Volume VII Number 4 August 1999

Shrinkage in the Factory

By David Bowser


Texas economist believes increased placement figures not bad news since a large percent of cattle entering the feedyard are heifers.

The first of the year, the industry was worried about placement figures for cattle going into the feedyard. At 120 percent of 1997's figure, it was bad news.

But Jim Sartewelle, a risk management program specialist with the Texas Extension Service, was looking at the mix of those cattle. What that mix portends for the future of cattle feeding may be good news.

A number of those cattle were heifers, and with the number of heifers going into the feedyard instead of into the nation's herd, overall supply numbers should be reduced. If demand stays steady, price should be solid.

As of the first week of March, the cow slaughter was up a couple thousand head from the same week a year ago. The beef cow kill was slightly up. Heifer portion of the slaughter was high.

"Right now heifers are about 33.4 percent of the beef cow slaughter, and cows are 16 percent," Sartewelle says.

On Nov. 30, it was 31 percent heifers and 19 percent cows.

"The female part of the slaughter's changed just a little bit," Sartewelle says. "It's changed in it's make-up. It hasn't changed its magnitude. The big thing is if you look back at the inventory reports, we liquidated beef cows by three percent over the last two years."

When examining those numbers, Sartewelle says, beef heifers held for replacement were down five percent.

"It's the most perverse thing in the world for a cow-calf producer to have to sit back and think things are going to get good because we're tearing down part of our factory," Sartewelle says.

"We tore down part of our factory in terms of our cow herd base. We're showing right now that we have no inclination of building it back very quickly, which is good."

Supply and demand is not a tough concept to grasp, the economist says. If cow-calf producers keep from expanding and nobody holds any heifers in 1999, the likelihood of increasing prices in the summer of 2000 would be great.

"There ain't but two places for a heifer to go," he says. "If she ain't dying, she's being held in somebody's back trap, and he's thinking she's going to make the finest mother cow he's ever had."

The market watches the placement figure in the feedyards, Sartewelle says. If replacements are down, they look out five months and think fed prices are going to be good.

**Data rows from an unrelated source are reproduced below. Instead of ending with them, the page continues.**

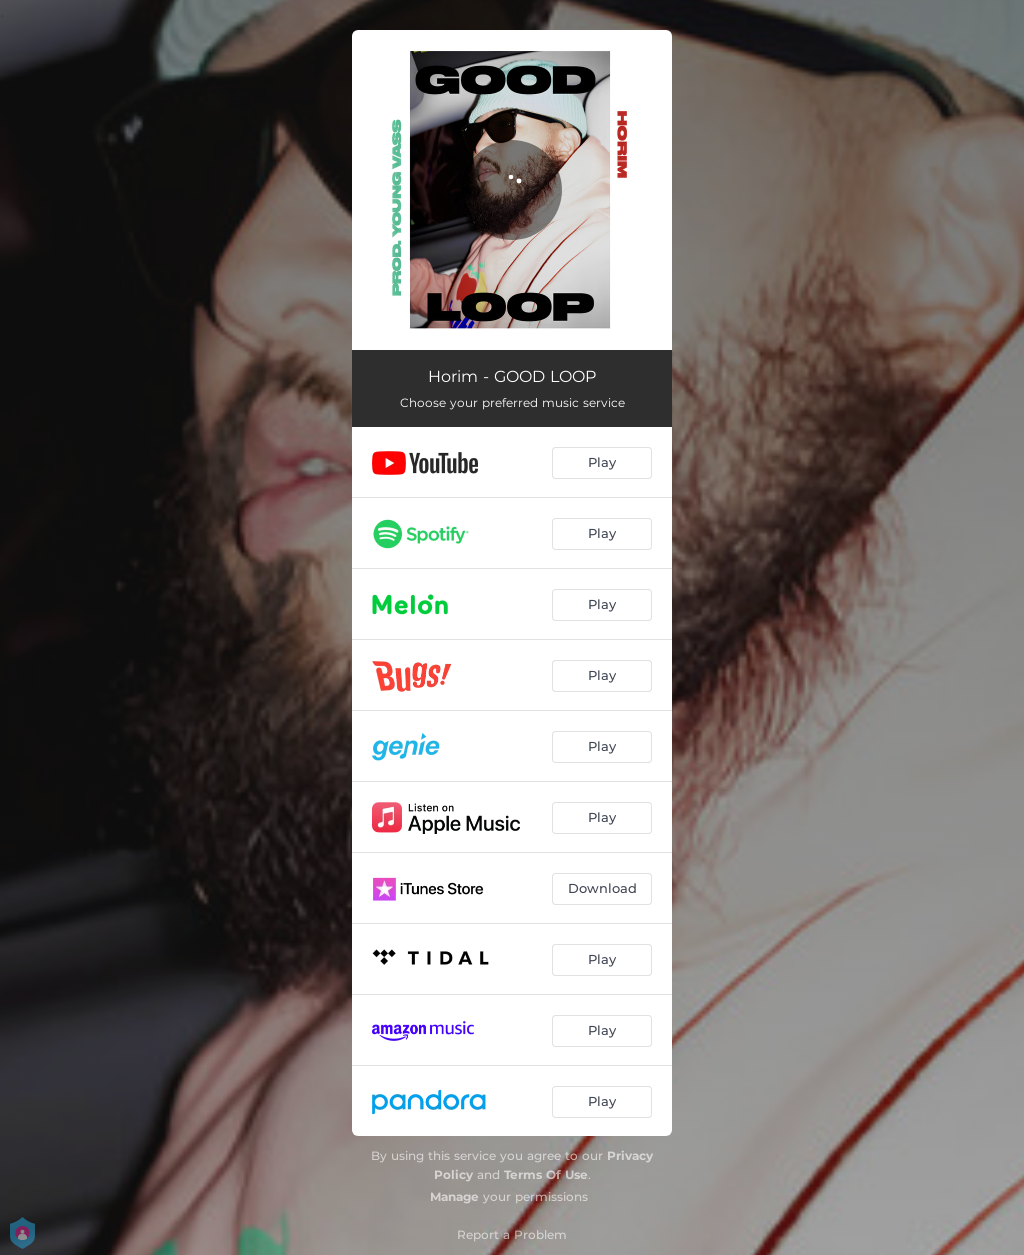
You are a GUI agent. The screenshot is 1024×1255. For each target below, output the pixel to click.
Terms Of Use (546, 1174)
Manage (454, 1196)
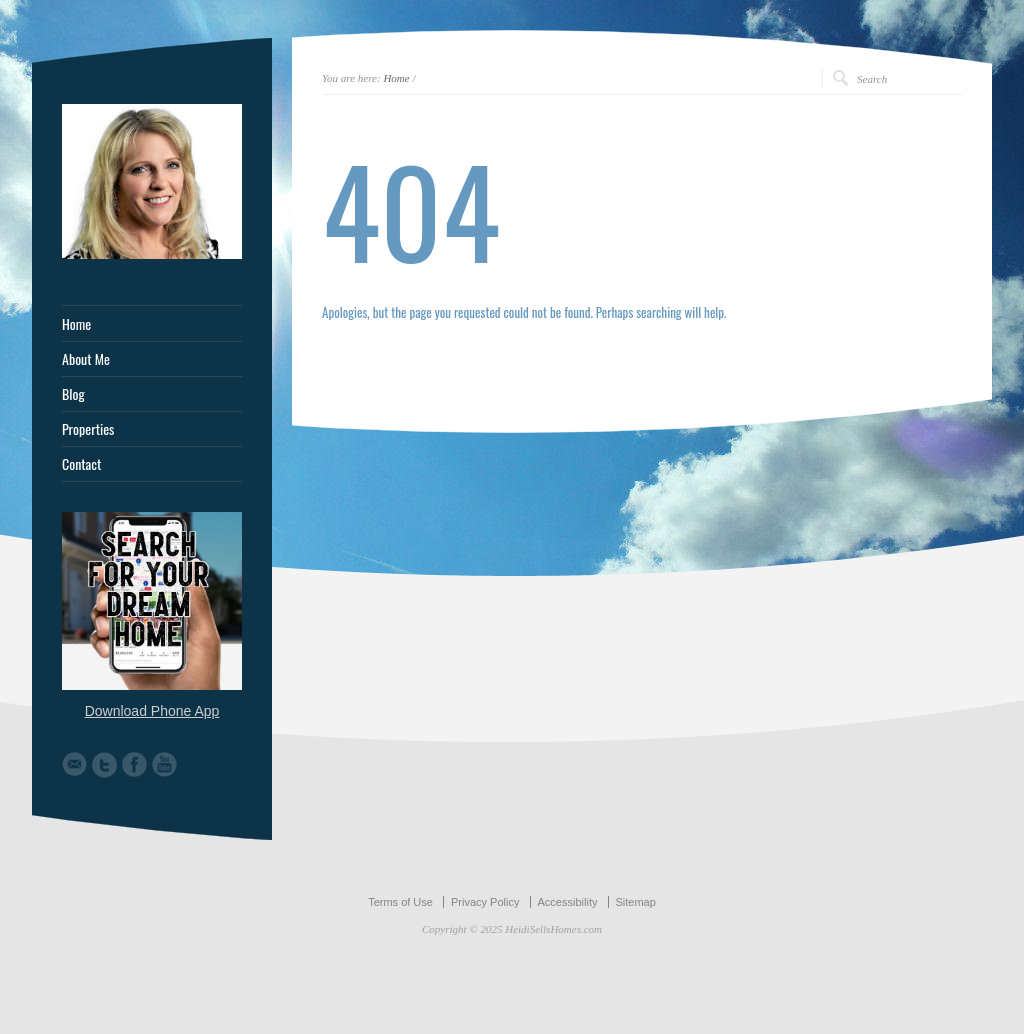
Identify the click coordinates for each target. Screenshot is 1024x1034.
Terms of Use (400, 902)
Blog (73, 394)
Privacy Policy (485, 902)
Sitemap (636, 902)
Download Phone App (152, 711)
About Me (86, 359)
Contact (81, 464)
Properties (88, 429)
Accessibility (568, 902)
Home (396, 78)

"We're all attuned to doing that," Sartewelle says. "Take a longer term barometer and follow once a month what's happening with beef production compared to last year. That gives you a good indication of what our box prices are going to be doing in the near term and what our trickle back demand signals are going to be for our calves, for our fed cattle, our steers, our stockers and for weaned calves.

"Keep a close eye on what's happening to cow slaughter. That's your long term barometer."